David Burrows is among three fundraising experts discussing stronger sanctions against charities that breach Institute of Fundraising codes of practice
ANDREW JONES, DIRECTOR OF FUNDRAISING AND COMMUNICATIONS, BLIND VETERANS UK
For the FRSB to fine charities that breach the agreed code would be good, but only as a last resort. I would support this action, because it would add extra teeth to the FRSB and its purpose. As a charity, all we have are our image and reputation with the public, who in the main fund our activities. Any action that denigrates that bond of trust is bad. We all have an interest in upholding the highest professional standards and those that flout these should be publicly sanctioned. A financial penalty is a commonly recognised way of displaying condemnation.
DAVID BURROWS, HEAD OF FUNDRAISING, TDA
Self-regulation has to be credible. To achieve this, FRSB membership must be compulsory and the regulatory watchdog must have enough teeth to threaten to give a nasty nip to rogue charities that repeatedly ignore its codes. This is the context in which Alistair McLean, its chief executive, has asked for the power to impose fines as a last resort. I agree. I don't know how fines would be imposed - maybe we need a jury of good and true fundraisers to decide when fundraising goes beyond the pale. One hopes the threat will be enough and fines need never be imposed.
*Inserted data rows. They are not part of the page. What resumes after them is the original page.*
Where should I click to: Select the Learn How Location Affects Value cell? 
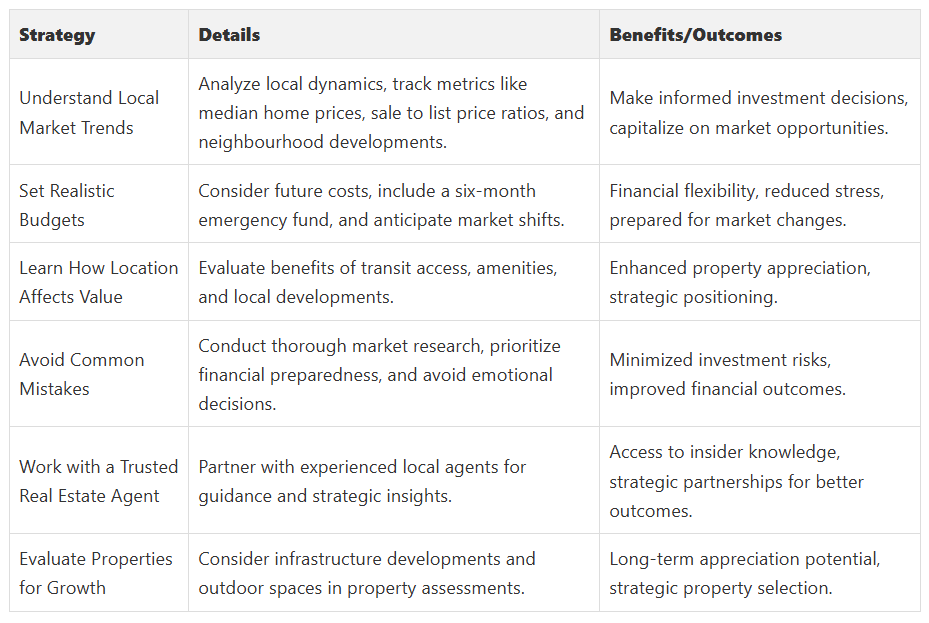[98, 282]
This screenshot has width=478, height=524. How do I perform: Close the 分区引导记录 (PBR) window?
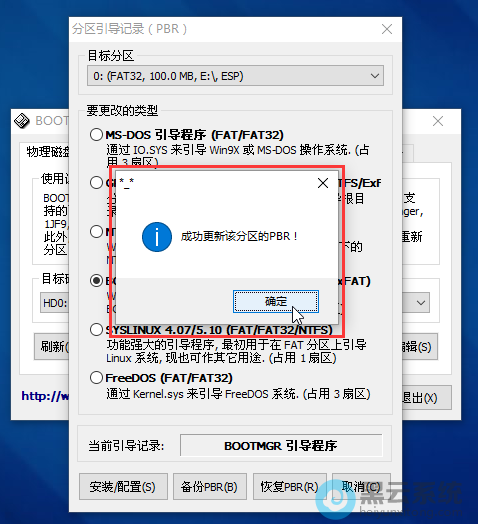387,29
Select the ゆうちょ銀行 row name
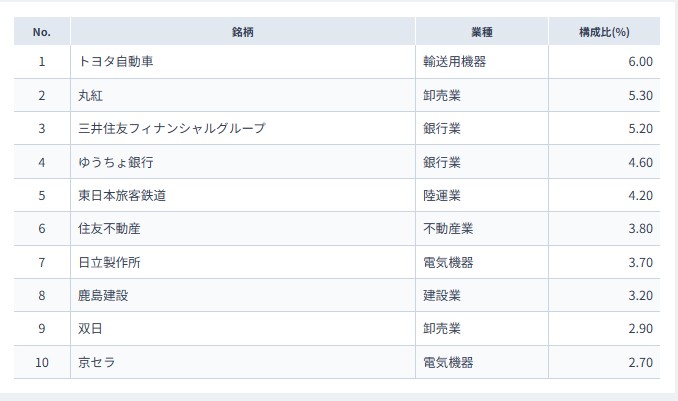 coord(115,162)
GILES PEGRAM, FUNDRAISING CONSULTANT
I don't think it will make any difference. The fine will be paid by the charity, not the individuals who have broken the rules. It will either be a large fine, in which case it makes a large dent in the organisation's means of helping beneficiaries, or a small one, in which case it is simply token. I believe people should be standing up for the FRSB's standards because they are right: in the voluntary sector, we pride ourselves on doing things right and not harassing donors. The biggest power the FRSB has is to name and shame charities - that is more effective than fining them.